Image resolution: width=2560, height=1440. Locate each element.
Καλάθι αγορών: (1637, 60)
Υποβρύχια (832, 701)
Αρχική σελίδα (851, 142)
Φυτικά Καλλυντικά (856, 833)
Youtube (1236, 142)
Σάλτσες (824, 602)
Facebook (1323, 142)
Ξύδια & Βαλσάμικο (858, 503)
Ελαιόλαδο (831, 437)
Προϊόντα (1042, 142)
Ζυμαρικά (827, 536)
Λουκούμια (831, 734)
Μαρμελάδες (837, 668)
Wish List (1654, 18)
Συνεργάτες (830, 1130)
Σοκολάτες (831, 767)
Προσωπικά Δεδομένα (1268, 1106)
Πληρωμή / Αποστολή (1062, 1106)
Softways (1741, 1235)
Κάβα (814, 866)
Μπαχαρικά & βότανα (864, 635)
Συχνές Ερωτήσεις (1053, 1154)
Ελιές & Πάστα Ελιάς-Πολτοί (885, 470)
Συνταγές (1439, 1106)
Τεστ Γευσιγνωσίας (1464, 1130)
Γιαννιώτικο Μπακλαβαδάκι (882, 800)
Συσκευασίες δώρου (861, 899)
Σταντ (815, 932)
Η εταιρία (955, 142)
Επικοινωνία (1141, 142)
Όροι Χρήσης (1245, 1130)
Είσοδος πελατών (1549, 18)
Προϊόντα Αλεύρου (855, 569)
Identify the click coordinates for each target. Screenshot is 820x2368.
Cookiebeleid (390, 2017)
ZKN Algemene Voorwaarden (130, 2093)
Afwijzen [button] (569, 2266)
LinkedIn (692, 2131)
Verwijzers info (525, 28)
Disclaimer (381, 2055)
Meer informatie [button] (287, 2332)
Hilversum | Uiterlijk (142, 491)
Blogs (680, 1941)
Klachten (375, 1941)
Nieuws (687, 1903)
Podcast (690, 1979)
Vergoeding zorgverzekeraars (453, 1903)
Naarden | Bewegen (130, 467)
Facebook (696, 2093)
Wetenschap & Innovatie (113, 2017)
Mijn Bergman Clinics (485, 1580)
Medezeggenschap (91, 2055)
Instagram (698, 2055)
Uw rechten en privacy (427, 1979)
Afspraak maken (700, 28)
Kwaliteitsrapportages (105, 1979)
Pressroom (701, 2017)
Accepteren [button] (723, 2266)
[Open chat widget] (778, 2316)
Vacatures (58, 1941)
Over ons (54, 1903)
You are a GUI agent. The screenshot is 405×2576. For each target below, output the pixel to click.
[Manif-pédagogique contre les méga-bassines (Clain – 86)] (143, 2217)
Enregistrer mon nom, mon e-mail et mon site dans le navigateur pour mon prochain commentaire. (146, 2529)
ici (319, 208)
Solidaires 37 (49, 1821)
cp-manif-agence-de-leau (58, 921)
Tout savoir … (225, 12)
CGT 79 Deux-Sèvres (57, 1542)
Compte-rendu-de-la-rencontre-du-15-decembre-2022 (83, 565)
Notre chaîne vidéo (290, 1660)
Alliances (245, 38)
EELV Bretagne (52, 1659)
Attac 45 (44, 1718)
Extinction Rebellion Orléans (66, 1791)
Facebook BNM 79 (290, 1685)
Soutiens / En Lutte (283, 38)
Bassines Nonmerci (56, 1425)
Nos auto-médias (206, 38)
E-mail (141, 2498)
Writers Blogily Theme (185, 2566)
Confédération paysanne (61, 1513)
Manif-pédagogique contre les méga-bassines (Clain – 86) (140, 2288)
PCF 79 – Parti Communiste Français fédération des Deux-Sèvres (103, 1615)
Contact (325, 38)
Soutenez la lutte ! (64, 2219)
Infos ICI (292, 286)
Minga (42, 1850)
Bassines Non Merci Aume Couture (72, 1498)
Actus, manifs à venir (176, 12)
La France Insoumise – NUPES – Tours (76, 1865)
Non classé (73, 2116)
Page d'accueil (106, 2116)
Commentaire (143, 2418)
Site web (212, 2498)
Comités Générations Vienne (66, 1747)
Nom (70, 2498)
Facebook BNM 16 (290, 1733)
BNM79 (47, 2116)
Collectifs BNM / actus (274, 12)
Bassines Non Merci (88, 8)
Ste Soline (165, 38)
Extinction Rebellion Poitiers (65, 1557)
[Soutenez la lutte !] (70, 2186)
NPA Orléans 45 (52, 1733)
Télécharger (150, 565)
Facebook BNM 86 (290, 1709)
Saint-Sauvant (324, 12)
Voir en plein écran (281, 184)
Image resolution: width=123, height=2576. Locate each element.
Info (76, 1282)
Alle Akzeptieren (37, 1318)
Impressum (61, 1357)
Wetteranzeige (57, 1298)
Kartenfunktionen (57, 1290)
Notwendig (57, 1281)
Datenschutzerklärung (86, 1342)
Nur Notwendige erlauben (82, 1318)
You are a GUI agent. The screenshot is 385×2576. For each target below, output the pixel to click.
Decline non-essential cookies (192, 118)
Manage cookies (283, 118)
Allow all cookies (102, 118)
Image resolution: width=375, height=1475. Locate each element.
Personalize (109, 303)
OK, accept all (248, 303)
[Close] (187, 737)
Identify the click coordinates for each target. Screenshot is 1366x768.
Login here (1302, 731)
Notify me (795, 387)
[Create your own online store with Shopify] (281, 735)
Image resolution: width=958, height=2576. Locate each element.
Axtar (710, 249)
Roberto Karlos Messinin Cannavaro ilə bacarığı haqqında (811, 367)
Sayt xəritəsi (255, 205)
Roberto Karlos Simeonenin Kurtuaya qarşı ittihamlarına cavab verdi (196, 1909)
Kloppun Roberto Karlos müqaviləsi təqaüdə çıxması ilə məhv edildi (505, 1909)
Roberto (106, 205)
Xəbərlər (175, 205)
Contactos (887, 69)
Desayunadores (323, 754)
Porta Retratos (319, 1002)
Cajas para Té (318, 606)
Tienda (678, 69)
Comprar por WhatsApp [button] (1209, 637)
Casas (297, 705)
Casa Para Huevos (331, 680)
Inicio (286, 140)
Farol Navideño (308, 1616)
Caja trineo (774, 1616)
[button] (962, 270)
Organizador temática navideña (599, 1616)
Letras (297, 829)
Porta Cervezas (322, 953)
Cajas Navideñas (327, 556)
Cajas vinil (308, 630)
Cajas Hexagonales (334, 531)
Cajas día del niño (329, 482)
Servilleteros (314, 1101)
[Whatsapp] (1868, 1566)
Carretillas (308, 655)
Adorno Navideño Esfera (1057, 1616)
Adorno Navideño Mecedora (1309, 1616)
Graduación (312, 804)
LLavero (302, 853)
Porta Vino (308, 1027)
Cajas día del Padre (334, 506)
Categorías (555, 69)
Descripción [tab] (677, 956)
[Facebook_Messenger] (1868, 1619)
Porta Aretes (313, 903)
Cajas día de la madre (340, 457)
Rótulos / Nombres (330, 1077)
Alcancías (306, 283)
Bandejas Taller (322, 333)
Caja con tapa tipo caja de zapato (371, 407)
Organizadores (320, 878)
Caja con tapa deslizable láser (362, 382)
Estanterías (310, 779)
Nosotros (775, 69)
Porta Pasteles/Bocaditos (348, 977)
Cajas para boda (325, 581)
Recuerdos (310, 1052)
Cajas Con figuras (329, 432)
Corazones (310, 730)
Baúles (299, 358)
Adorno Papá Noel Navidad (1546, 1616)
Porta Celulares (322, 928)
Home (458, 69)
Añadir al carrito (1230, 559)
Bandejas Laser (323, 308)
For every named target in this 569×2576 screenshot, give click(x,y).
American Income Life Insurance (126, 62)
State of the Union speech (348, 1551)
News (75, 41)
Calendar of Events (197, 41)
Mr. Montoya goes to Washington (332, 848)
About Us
* * *
Write out each line of the data that holds the string "cookies".

* TASK ANSWER
Decline non-essential cookies (192, 118)
Manage cookies (283, 118)
Allow all cookies (102, 118)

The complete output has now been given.